» **WORK TASK**
What you return must be an exact copy of the lines in the listing below between the line holding "You are a GUI" and the line holding "Click the 'Ship' class title in diagram", inclusive, and nothing more.

» **MATERIAL PROVIDED**
━━━━━━━━
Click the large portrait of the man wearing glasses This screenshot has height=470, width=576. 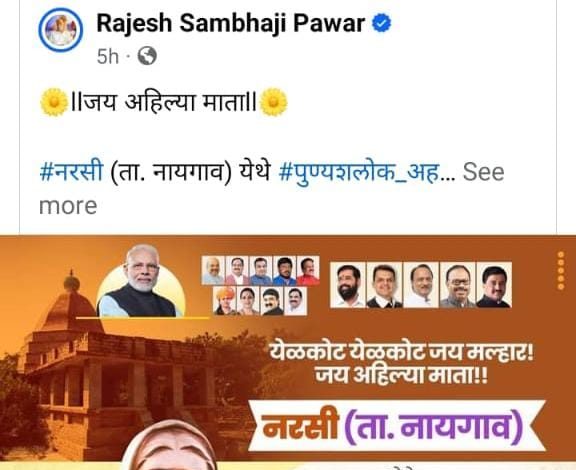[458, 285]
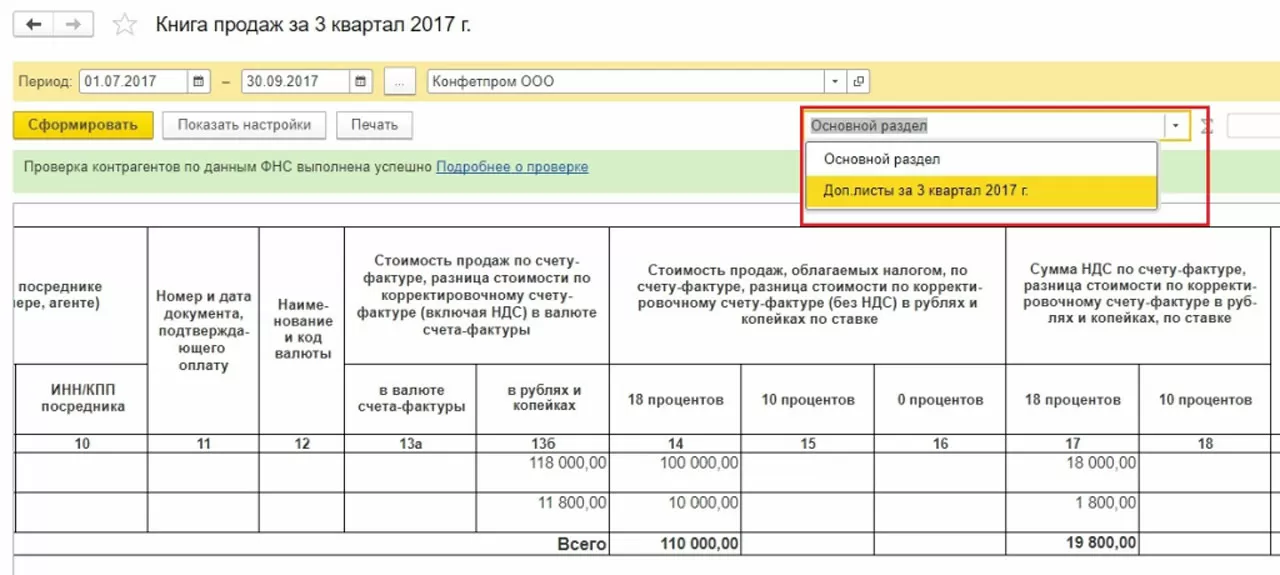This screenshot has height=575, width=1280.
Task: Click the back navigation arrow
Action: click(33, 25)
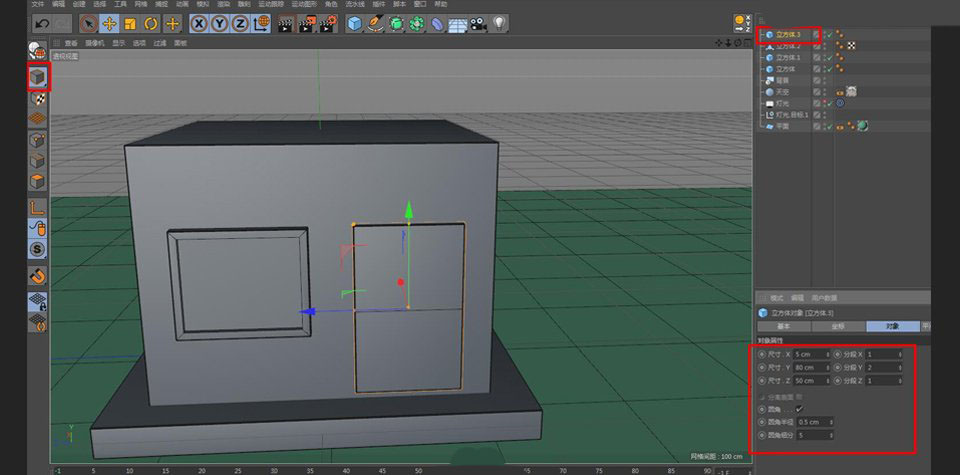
━━━━━━━━
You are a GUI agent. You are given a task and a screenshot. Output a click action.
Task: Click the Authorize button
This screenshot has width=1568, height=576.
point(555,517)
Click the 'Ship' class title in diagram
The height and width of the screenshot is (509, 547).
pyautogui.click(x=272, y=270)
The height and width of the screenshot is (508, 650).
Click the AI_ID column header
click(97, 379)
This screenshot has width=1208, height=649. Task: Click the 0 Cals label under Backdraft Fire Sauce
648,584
━━━━━━━━
» **REPLY TO THE TASK**
You are a GUI agent. You are given a task and a screenshot. Output a click action.
Task: Click the Authorize button
This screenshot has width=1568, height=576.
point(555,517)
Click the 'Ship' class title in diagram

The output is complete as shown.